La Commissione Europea ha pubblicato a febbraio 2026 il Regolamento (UE) 2026/250, che introduce alcune rettifiche al Regolamento (UE) 2024/3190, relativo all’utilizzo del bisfenolo A (BPA) e di altri bisfenoli nei materiali e oggetti destinati a venire a contatto con gli alimenti.
Il nuovo regolamento non introduce nuove restrizioni, ma corregge alcune imprecisioni e incoerenze presenti nel testo originario, al fine di garantirne una corretta applicazione.
Chiarimenti sul divieto di utilizzo del BPA – articolo 3
Una delle modifiche principali riguarda l’articolo 3 relativo al divieto di utilizzo del BPA.
La rettifica elimina il riferimento ai “sali del BPA”, poiché tale formulazione risultava ridondante rispetto alla definizione di bisfenolo già presente nel regolamento.
Inoltre, viene chiarito che il divieto riguarda: sia l’utilizzo del BPA nella fabbricazione dei materiali destinati al contatto con alimenti, sia l’immissione sul mercato dell’Unione di materiali e oggetti prodotti utilizzando BPA; con la presenza di deroghe per applicazioni specifiche, conformemente all’ Allegato II del Reg UE 2024/3190.
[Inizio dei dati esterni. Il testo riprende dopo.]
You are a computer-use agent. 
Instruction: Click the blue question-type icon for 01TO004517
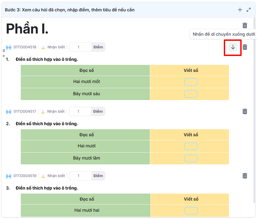9,112
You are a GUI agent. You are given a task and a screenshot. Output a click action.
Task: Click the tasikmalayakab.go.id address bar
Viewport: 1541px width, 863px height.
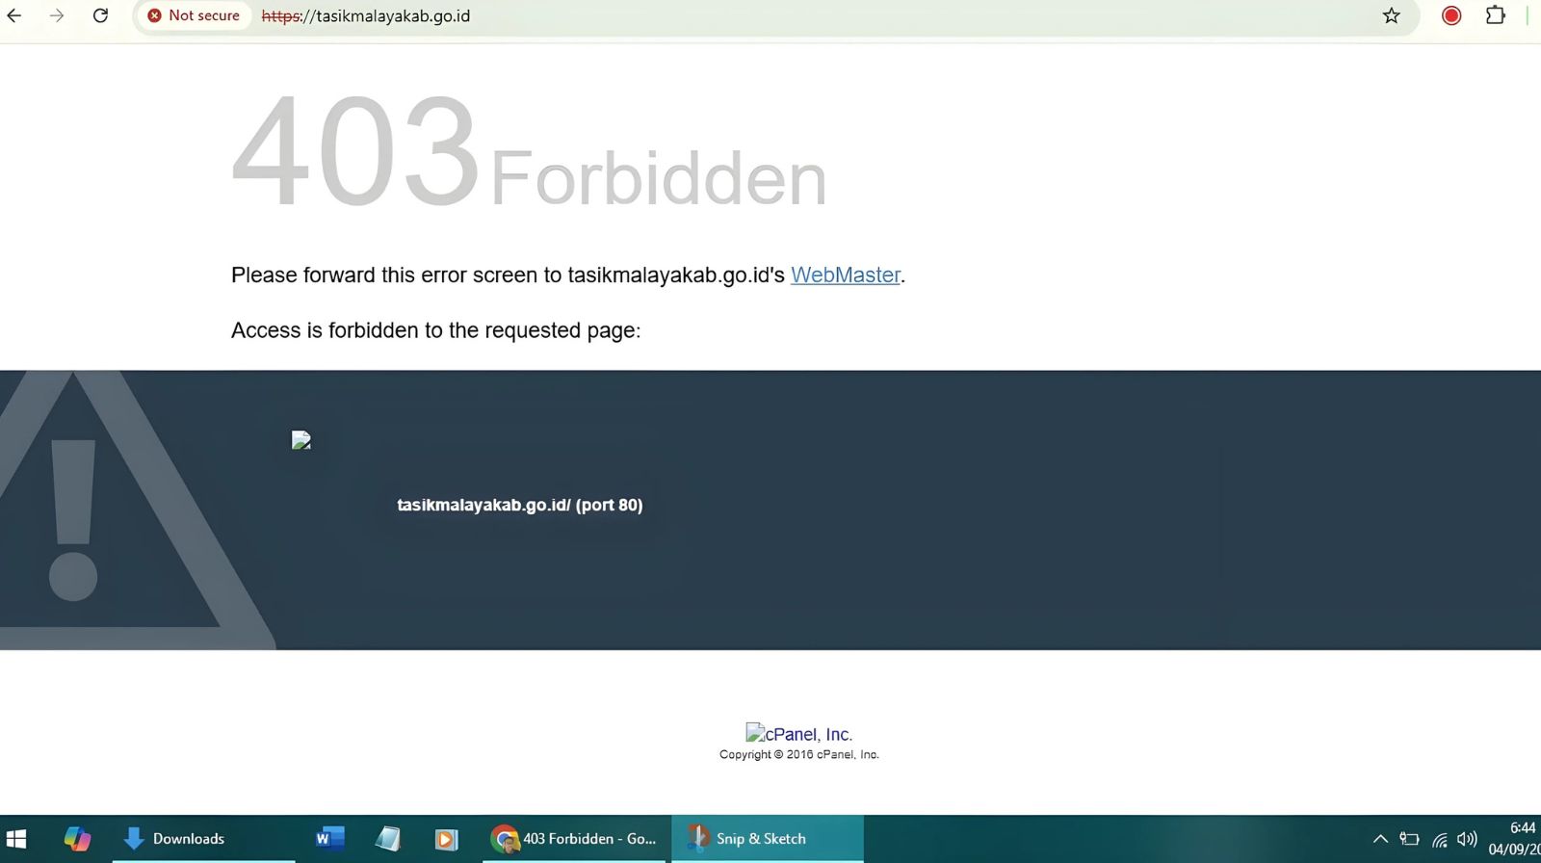(x=674, y=16)
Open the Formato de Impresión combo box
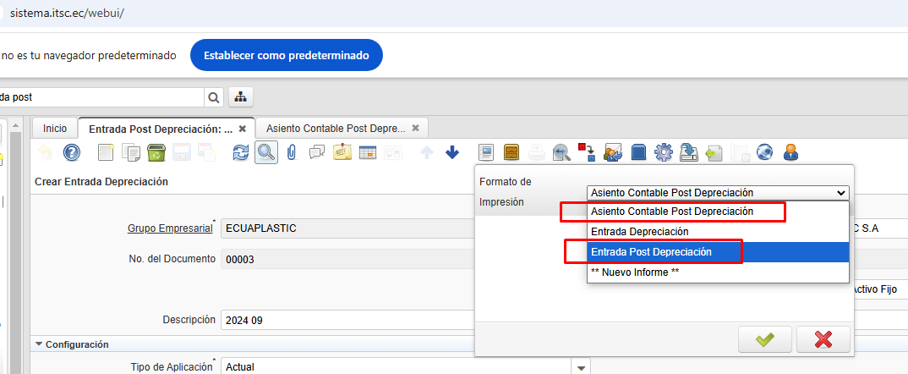The height and width of the screenshot is (374, 908). [717, 192]
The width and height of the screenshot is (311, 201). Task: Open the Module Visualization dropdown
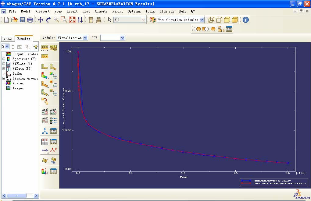click(85, 38)
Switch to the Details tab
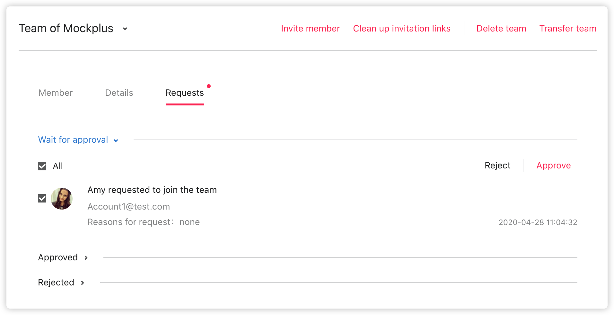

Aggiornamento dei metodi analitici – articolo 9
All’articolo 9, il paragrafo 2 introduce il riferimento alla valutazione del BPA “residuo”.
Inoltre, il regolamento introduce precisazioni sui metodi utilizzati per verificare la conformità dei materiali.
In particolare:
- i laboratori devono utilizzare metodi raccomandati dal laboratorio di riferimento dell’UE, ove disponibili
- il metodo analitico deve garantire un limite di rilevabilità pari a 1 μg/kg
- per verificare l’assenza di BPA residuo deve essere utilizzato un metodo di estrazione appropriato.
Revisione delle disposizioni transitorie – articolo 11
Il regolamento rettifica anche le disposizioni transitorie relative agli oggetti monouso destinati al contatto con alimenti.
In particolare:
- alcuni oggetti monouso fabbricati con BPA conformi alla normativa precedente possono essere immessi sul mercato fino al 20 luglio 2026.
- In deroga al paragrafo 1, alcune categorie di imballaggi alimentari monouso possono beneficiare di un periodo più lungo, fino al 20 gennaio 2028, tra cui:
- Ortofrutticoli (ad eccezione dei prodotti definiti nell’allegato I della direttiva 2001/112/CE del Consiglio)
- Prodotti della pesca definiti dal regolamento CE n. 853/2004
- Nonché quelli sui quali è stata applicata esclusivamente sulla superficie esterna metallica una vernice o un rivestimento fabbricato utilizzando BPA.
È inoltre previsto che gli oggetti immessi sul mercato durante il periodo transitorio possano essere riempiti e sigillati entro 12 mesi dalla scadenza del periodo transitorio, consentendo lo smaltimento delle scorte.
Nuove date per gli oggetti riutilizzabili – articolo 12
Per gli oggetti destinati a usi ripetuti sono state chiarite le date entro cui i prodotti possono rimanere sul mercato:
- fino al 20 luglio 2027 per alcune categorie di materiali “non professionali”
- fino al 20 gennaio 2029 per altre applicazioni specifiche quali “apparecchiature professionali”
Aggiornamento della dichiarazione di conformità – Allegato III
Infine, il regolamento rettifica una disposizione relativa alla dichiarazione di conformità (DDC).
La nuova formulazione chiarisce che nella dichiarazione deve essere indicata l’identità del materiale intermedio o dell’oggetto finale per cui la dichiarazione è rilasciata, evitando richieste eccessive di informazioni che potrebbero creare problemi di riservatezza commerciale.
Implicazioni per le aziende
Le aziende coinvolte nella produzione o utilizzo di materiali destinati al contatto con alimenti devono:
- verificare l’aggiornamento delle procedure di verifica della conformità
- controllare i metodi analitici utilizzati nei test
- aggiornare, se necessario, la documentazione tecnica e le dichiarazioni di conformità
- valutare le scadenze delle disposizioni transitorie applicabili ai propri prodotti.